**REQUIRED ACTION**
The listing is to be reproduced in full, with no character altered.

**RECORDS SUPPLIED**
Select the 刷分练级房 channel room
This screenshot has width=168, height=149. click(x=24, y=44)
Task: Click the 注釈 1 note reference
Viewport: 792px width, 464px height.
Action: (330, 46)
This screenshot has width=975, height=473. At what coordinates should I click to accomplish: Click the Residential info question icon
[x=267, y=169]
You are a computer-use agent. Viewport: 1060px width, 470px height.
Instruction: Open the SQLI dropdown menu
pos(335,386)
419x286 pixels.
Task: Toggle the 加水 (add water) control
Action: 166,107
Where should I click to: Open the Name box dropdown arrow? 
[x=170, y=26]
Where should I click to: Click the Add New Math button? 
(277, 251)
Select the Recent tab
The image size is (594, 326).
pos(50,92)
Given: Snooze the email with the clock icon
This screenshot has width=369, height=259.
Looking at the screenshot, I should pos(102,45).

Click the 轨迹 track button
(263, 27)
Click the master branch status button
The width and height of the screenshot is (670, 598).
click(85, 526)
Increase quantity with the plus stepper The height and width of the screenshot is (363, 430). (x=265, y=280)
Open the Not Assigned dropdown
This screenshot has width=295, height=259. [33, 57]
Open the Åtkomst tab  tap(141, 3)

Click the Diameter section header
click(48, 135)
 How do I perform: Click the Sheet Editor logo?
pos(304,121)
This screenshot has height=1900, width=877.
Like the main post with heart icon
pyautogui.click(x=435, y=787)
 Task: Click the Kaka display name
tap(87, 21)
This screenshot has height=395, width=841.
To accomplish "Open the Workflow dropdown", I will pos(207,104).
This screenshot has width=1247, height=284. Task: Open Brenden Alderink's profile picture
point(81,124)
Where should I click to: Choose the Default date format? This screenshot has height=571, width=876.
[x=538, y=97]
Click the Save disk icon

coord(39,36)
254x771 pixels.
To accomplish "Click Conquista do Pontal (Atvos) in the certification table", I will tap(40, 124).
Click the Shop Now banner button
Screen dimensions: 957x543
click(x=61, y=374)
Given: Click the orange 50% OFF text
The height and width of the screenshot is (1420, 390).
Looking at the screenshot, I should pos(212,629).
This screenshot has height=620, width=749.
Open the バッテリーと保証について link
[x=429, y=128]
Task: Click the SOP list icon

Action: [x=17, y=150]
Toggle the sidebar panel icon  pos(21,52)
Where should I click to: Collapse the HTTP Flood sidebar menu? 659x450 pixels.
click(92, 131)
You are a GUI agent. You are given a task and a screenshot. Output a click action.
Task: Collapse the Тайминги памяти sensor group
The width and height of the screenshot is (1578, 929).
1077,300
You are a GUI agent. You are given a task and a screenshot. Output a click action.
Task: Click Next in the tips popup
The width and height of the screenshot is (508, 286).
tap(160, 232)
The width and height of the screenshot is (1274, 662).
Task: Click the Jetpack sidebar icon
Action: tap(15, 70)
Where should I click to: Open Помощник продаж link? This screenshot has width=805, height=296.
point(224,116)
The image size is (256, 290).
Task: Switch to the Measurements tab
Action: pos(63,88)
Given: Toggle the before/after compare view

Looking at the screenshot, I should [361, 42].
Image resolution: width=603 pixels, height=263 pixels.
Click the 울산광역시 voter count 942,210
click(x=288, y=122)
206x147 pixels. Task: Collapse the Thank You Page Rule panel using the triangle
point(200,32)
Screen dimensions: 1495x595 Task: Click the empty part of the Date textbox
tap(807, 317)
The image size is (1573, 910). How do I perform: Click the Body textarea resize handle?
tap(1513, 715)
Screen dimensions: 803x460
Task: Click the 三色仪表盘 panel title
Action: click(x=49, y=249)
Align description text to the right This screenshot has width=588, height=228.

**SOLUTION FOR THIS TASK**
Select the 刷分练级房 channel room
This screenshot has width=168, height=149. click(x=24, y=44)
Task: Click the 注釈 1 note reference
Viewport: 792px width, 464px height.
Action: (330, 46)
This screenshot has width=975, height=473. At what coordinates should I click to accomplish: Click the Residential info question icon
[x=267, y=169]
You are a computer-use agent. Viewport: 1060px width, 470px height.
Instruction: Open the SQLI dropdown menu
pos(335,386)
419x286 pixels.
Task: Toggle the 加水 (add water) control
Action: 166,107
Where should I click to: Open the Name box dropdown arrow? 
[x=170, y=26]
Where should I click to: Click the Add New Math button? 
(277, 251)
Select the Recent tab
The image size is (594, 326).
pos(50,92)
Given: Snooze the email with the clock icon
This screenshot has width=369, height=259.
Looking at the screenshot, I should pos(102,45).

Click the 轨迹 track button
(263, 27)
Click the master branch status button
The width and height of the screenshot is (670, 598).
click(85, 526)
Increase quantity with the plus stepper The height and width of the screenshot is (363, 430). (x=265, y=280)
Open the Not Assigned dropdown
This screenshot has width=295, height=259. [33, 57]
Open the Åtkomst tab  tap(141, 3)

Click the Diameter section header
click(48, 135)
 How do I perform: Click the Sheet Editor logo?
pos(304,121)
This screenshot has height=1900, width=877.
Like the main post with heart icon
pyautogui.click(x=435, y=787)
 Task: Click the Kaka display name
tap(87, 21)
This screenshot has height=395, width=841.
To accomplish "Open the Workflow dropdown", I will pos(207,104).
This screenshot has width=1247, height=284. Task: Open Brenden Alderink's profile picture
point(81,124)
Where should I click to: Choose the Default date format? This screenshot has height=571, width=876.
[x=538, y=97]
Click the Save disk icon

coord(39,36)
254x771 pixels.
To accomplish "Click Conquista do Pontal (Atvos) in the certification table", I will tap(40, 124).
Click the Shop Now banner button
Screen dimensions: 957x543
click(x=61, y=374)
Given: Click the orange 50% OFF text
The height and width of the screenshot is (1420, 390).
Looking at the screenshot, I should pos(212,629).
This screenshot has height=620, width=749.
Open the バッテリーと保証について link
[x=429, y=128]
Task: Click the SOP list icon

Action: [x=17, y=150]
Toggle the sidebar panel icon  pos(21,52)
Where should I click to: Collapse the HTTP Flood sidebar menu? 659x450 pixels.
click(92, 131)
You are a GUI agent. You are given a task and a screenshot. Output a click action.
Task: Collapse the Тайминги памяти sensor group
The width and height of the screenshot is (1578, 929).
1077,300
You are a GUI agent. You are given a task and a screenshot. Output a click action.
Task: Click Next in the tips popup
The width and height of the screenshot is (508, 286).
tap(160, 232)
The width and height of the screenshot is (1274, 662).
Task: Click the Jetpack sidebar icon
Action: tap(15, 70)
Where should I click to: Open Помощник продаж link? This screenshot has width=805, height=296.
point(224,116)
The image size is (256, 290).
Task: Switch to the Measurements tab
Action: pos(63,88)
Given: Toggle the before/after compare view

Looking at the screenshot, I should [361, 42].
Image resolution: width=603 pixels, height=263 pixels.
Click the 울산광역시 voter count 942,210
click(x=288, y=122)
206x147 pixels. Task: Collapse the Thank You Page Rule panel using the triangle
point(200,32)
Screen dimensions: 1495x595 Task: Click the empty part of the Date textbox
tap(807, 317)
The image size is (1573, 910). How do I perform: Click the Body textarea resize handle?
tap(1513, 715)
Screen dimensions: 803x460
Task: Click the 三色仪表盘 panel title
Action: click(x=49, y=249)
Align description text to the right This screenshot has width=588, height=228.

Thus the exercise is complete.